Bedrohlich sehen sie aus, die Männer und Frauen in ihren Tarnanzügen, Gewehr im Anschlag, an den Gürteln Pistolen, Messer und andere Waffen - Soldaten eben, und zumindest in Brüssel sind sie mittlerweile zum Alltag im Straßenbild geworden.
Doch so bedrohlich sie auch aussehen: Schützen dürfen sie die Bürger in vielen Fällen nicht. Sollten Soldaten einen Vorfall beobachten, der Anlass zum Eingreifen bietet, dann müssen sie zuerst die Polizei rufen. Nur die Polizei – so die Regel – darf gegen Bürger auf der Straße vorgehen.
Heikler Vorfall in Molenbeek
Das wird dann problematisch, wenn etwas passiert und Polizei nicht vor Ort ist. So geschehen an der Gare de l'Ouest in der mittlerweile berühmt-berüchtigten Brüsseler Stadtgemeinde Molenbeek: Drei Soldaten beobachten, wie ein Streit zwischen rund 15 Jugendlichen entbrennt. Gewalt ist im Spiel, ein Jugendlicher will flüchten, die anderen laufen hinterher. Die Soldaten stellen sich in den Weg, ein Soldat geht zu Boden. Als sein Kamerad ihm aufhelfen will, versuchen mehrere Jugendliche, das Gewehr des Soldaten zu entwenden. Die Soldaten wehren sich, ein Schlagstock kommt zum Einsatz.
Erst danach trifft die Polizei ein. Die Polizei hat, so Julie Mampuy, die Pressesprecherin der Polizei Brüssel West, dann mit Pfefferspray und der Hilfe der Soldaten die Angreifer auseinander getrieben. Ein Jugendlicher, der besonders hartnäckig nach der Waffe des Soldaten gegriffen hatte, wurde festgenommen. Er ist jünger als 18 Jahre.
Die Staatsanwaltschaft hat eine Untersuchung des Vorfalls gestartet. Den Soldaten könnte eine Strafe drohen, weil sie zunächst alleine, ohne die Unterstützung von Polizisten gehandelt haben.

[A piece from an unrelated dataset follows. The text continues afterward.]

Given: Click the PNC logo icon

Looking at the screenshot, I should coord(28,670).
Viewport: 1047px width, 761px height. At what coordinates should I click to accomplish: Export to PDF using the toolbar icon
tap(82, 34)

Nur in zwei vorgeschriebenen Fällen dürfen Soldaten eingreifen
Aber im vorliegenden Fall wird es wohl nicht zu einer Strafe kommen. Denn die Staatsanwaltschaft hat schon mitgeteilt, dass die Videoaufnahmen die Darstellung der Soldaten bestätigen. Ihr Handeln war legitim. Sie hätten einer bedrohten Person geholfen, und sich bei Bedrohung selbst gewehrt. Das sind die beiden Fälle, in denen Soldaten auch ohne polizeiliche Unterstützung aktiv werden dürfen. Das bestätigt auch Patrick Descy, Generalsekretär der Soldatengewerkschaft CGSP Défense.
Aber der Gewerkschafter sagt auch: "Diese Formulierung ist sehr schwammig." Die Politik hat es bislang versäumt, klare Vorgaben zu machen, wann genau eine Gefahr für die Soldaten selbst bestehe, und wie groß die Gefahr für eine dritte Person sein muss, damit die Soldaten legitim eingreifen dürfen.
Wenn zum Beispiel vor den Augen von Soldaten ein Auto aufgebrochen wird, dürfen die Soldaten nicht selbst eingreifen. Sie dürfen nur die Polizei verständigen. Das klingt ein wenig paradox – kann aber vielleicht damit erklärt werden, dass der Einsatz von Soldaten zur Unterstützung der Polizei in Belgien erst seit gut einem Jahr wieder aktuell ist.
Nach der Aushebung der Terrorzelle in Verviers war es erstmals seit 30 Jahren der Fall. Soldaten zeigten auf den Straßen Präsenz, um ein verstärktes Gefühl der Sicherheit zu vermitteln. Eine Präsenz, die übrigens von einigen Bürgervereinigungen als illegal kritisiert wird.